Following the success of our reading groups on 'Frankfurt School and Law in Society', 'Postcolonial Theory and Law in Society', and 'Feminism and Law in Society', we are holding a session with thematic discussion on 'Critical Legal Studies and Law in Society' with guest speakers Dr. Illan Rua Wall (Warwick) and Dr. Tomaso Ferrando (Warwick).

A Critical Legal Theory of Disorder (and Law) - Dr. Illan Rua Wall

The paper contrasts the US Critical Legal Studies (CLS) that every undergraduate is familiar with, to the very different line of critical legal theory that has developed in the UK (the so-called ‘BritCrits’ – although next to none of them were or are British). Where conventional US CLS built a movement with a mythology, origin story and (not so) subtle hierarchy, CLS in the UK begins from a series of corrosive and acrimonious disagreements. In the UK, left critique was cleft; divided and riven before any movement could be constituted. From this shattered origin a substantial proportion of the ‘BritCrits’ turn outwards, seeking to mediate between critical theory in its many forms and legal studies. Unlike the Americans who (with some notable exceptions) tended to focus on ‘the legal’, with critiques of adjudication and the thrashing method, the ‘BritCrits’ tend to turn to critical theory in the name of a ‘general jurisprudence’.

To instantiate the utility of this outward focus on critical theory, the paper will develop two different approaches to the novel field of ‘the Law of Disorder’. The ‘linguistic turn’ in critical theory will be used to frame the constitutional politics of popular power, and the ‘spatial turn’ allows us to frame the spatial dynamics of policing dissent.

Land Grabbing: A Critical Legal Chain Approach' - Dr. Tomaso Ferrando.
The presentation utilizes the case of two sugar cane plantations in Koh Kong (Cambodia) to take lawyers beyond the fetishism of the commodity and reflect on the forms of dispossession and legal resistance that characterize transnational supply chain capitalism. With a combination of legal institutionalism, critical geography and value chains analysis, I will discuss the role that multiple legal structures play in shaping the transnational form of production along with the redistributive possibilities that derive from delocalization and outsourcing. In line with critical legal scholarship, I will recognize the centrality of legal structures in exercising coercion and allocating bargaining power, but also introduce the notion of 'legal chokeholds' to discuss the multiplication of spaces of legal resistance that derives from the link between the 'global' nature of the capitalism and the 'legal territoriality' of the value chain.

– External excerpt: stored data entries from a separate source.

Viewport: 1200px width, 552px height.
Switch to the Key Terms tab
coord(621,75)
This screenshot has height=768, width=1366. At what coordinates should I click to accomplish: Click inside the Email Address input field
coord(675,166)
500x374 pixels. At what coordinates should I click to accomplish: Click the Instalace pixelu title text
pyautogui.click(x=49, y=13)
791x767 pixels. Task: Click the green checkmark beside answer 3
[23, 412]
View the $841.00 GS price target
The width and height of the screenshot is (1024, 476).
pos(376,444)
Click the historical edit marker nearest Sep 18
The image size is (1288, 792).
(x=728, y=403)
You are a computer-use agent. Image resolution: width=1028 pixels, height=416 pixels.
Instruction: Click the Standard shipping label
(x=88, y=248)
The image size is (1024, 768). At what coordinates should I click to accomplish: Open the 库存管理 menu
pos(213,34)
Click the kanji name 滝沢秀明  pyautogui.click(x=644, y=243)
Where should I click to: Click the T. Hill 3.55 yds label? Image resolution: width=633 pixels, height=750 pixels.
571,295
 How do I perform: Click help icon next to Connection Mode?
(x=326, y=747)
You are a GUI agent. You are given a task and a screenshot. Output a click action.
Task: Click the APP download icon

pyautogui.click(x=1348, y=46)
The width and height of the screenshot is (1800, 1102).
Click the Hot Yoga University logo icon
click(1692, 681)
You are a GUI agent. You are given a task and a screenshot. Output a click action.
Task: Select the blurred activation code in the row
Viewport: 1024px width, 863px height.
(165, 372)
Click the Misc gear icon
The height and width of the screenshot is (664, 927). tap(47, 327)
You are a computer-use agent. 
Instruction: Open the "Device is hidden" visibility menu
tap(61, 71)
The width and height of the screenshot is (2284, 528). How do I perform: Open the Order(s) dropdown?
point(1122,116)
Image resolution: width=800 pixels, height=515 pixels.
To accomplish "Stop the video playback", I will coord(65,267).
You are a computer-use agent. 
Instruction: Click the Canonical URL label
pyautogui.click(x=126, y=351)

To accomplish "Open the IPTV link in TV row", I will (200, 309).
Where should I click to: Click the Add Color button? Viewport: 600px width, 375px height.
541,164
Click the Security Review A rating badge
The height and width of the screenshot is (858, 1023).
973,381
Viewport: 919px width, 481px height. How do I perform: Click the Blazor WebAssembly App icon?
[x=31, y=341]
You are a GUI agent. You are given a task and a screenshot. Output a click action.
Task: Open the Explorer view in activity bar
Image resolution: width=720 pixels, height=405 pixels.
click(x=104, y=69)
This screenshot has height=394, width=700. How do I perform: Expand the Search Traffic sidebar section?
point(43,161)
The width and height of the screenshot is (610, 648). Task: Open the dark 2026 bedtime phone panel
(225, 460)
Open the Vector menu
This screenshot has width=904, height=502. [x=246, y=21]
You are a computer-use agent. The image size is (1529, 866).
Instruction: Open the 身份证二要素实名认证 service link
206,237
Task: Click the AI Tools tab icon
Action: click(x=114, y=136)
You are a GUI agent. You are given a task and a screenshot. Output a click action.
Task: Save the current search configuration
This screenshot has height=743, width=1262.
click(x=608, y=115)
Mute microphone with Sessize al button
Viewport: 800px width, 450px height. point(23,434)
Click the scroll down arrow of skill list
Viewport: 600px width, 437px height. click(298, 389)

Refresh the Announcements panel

Dr Illan rua Wall is an Associate Professor at the School of Law in the University of Warwick. From April, he will also hold an Early Career Research Fellowship from the Independent Social Research Foundation. His current research focuses upon the relation between law and disorder. It examines the disorder that makes up the basis of constituent power. Thinking about Occupy, the Indignados and the many current sites of unrest, it begins to develop the novel field of the ‘Law of Disorder’. This is not simply a collection of the various different legal apparatuses that repress or capture disorder, rather the ‘Law of Disorder’ thinks about law through and as disorder. He has published on critical legal theory, theories of constituent power, the Arab Spring, protest and transitional justice in Colombia, theories of human rights and revolt, and new Andean constitutional apparatuses. He is one of the editors of the blog, and is on the editorial board of the journal Law and Critique.

Dr. Tomaso Ferrando obtained his PhD in Law from Sciences Po Law School in 2015 and has been an Italian barrister since 2011. In the last four years he has been Resident Fellow at the Institute for Global Law and Policy (Harvard Law School), the Universidade de São Paulo (Commerce Law Department) and the University of Cape Town (Public Law Department). He holds a Master of Science in Comparative Law, Economics and Finance from the International University College of Turin, and hasbeen a visiting researcher at both the law and anthropology departments of UC Berkeley. In 2010 he orked as a pro bono lawyer for Racimos de Ungurahui, a Peruvian NGO specialized in providing legal support to local communities affected by development projects and resources extraction. Since then, he has been cooperating with local and international NGOs dealing with resource-related large-scale investments, including Greenpeace and Action Aid International.